::: Document segment
Cory Doctorow wrote a short piece for Warren Ellis’s Statements of 2004 series:

The last twenty years were about technology. The next twenty years are about policy. It’s about realizing that all the really hard problems โ€” free expression, copyright, due process, social networking โ€” may have technical dimensions, but they aren’t technical problems. The next twenty years are about using our technology to affirm, deny and rewrite our social contracts: all the grandiose visions of e-democracy, universal access to human knowledge and (God help us all) the Semantic Web, are dependent on changes in the law, in the policy, in the sticky, non-quantifiable elements of the world. We can’t solve them with technology: the best we can hope for is to use technology to enable the human interaction that will solve them.

Kevin Werbach responds:

A nice formulation, but, with all due respect, a wrong one. Technology and policy are always intertwined. Both of them always matter. Was the Napster saga “about” peer-to-peer technology, or the current state of copyright law and the music industry? Was the rapid growth of the commercial Internet in the US “about” advances in data networking or enlightened FCC policies? The danger lies in thinking about either element in a vacuum. Geeks and the technology industry love to think they can ignore policy battles, which is just as misguided as policy-makers thinking they can adopt laws without regard to technological reality.
::::::
Stated exercise: Finish out the next part of the exchange on technology and policy, picking up after its last sentence. The rows that come next have nothing to do with this.
::: Material supplied
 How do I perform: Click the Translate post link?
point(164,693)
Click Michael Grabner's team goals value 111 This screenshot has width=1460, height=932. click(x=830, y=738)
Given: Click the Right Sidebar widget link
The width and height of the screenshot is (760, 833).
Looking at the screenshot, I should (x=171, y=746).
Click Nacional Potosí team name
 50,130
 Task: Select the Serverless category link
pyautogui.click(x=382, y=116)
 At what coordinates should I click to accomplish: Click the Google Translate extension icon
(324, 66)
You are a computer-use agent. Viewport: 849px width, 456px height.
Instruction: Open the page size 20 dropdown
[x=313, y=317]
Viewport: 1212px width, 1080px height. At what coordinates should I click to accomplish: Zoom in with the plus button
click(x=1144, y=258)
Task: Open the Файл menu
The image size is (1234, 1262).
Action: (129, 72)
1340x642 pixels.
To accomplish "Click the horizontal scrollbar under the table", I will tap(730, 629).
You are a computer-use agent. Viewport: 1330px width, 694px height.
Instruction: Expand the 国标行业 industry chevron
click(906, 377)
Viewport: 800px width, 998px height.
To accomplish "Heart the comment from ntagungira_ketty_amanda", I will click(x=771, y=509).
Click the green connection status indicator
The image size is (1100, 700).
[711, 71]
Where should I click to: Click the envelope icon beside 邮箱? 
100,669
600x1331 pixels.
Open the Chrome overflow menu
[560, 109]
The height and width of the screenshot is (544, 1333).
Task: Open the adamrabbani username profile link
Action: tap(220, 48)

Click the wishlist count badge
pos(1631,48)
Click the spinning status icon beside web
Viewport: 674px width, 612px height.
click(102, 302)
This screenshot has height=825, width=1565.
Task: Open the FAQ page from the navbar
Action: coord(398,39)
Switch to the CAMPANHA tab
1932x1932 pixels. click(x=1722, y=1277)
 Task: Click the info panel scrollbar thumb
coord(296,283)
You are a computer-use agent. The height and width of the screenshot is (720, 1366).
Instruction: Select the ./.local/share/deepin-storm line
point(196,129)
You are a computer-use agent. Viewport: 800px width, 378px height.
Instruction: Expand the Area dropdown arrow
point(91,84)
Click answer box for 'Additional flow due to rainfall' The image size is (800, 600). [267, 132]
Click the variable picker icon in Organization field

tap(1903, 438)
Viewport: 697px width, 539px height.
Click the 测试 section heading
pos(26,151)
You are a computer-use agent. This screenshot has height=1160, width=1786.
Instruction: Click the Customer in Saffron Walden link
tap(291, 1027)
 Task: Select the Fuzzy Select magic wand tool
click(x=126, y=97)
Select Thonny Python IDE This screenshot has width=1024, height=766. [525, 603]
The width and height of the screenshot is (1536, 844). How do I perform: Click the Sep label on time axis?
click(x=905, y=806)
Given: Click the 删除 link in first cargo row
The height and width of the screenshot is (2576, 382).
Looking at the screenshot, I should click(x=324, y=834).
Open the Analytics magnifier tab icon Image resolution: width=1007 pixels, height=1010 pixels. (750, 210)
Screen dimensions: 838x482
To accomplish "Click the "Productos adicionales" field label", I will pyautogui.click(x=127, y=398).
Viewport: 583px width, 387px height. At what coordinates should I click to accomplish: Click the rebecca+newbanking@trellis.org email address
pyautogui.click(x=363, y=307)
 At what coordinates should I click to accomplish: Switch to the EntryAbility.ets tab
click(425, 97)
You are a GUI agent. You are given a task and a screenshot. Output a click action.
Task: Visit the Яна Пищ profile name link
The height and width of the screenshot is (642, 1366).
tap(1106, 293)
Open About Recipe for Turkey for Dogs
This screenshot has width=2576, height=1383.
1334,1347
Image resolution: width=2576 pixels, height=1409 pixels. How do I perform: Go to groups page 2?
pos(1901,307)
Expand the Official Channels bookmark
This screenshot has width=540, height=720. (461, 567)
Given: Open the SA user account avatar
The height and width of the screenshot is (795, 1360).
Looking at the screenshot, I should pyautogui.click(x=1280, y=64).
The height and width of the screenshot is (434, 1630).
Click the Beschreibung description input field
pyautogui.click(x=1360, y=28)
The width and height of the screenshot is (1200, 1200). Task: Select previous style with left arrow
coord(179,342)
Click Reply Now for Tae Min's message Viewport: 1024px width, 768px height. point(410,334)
::::::
Written response:
Technology and policy are always intertwined, but policy often plays catch-up with technology. I think that’s what Cory’s on about here. The Internet, ubiquous & cheap data storage, portable & connected devices of all sorts, the digital abstraction of media…that’s a lot of significant technology that our global society is being asked to handle and politics & culture are scrambling to catch up. Forward-thinking industries, companies, and countries have spurred the development of some of this technology (egged on by consumers in some cases), but my feeling is that in this instance, technology is definitely playing the horse to policy’s cart.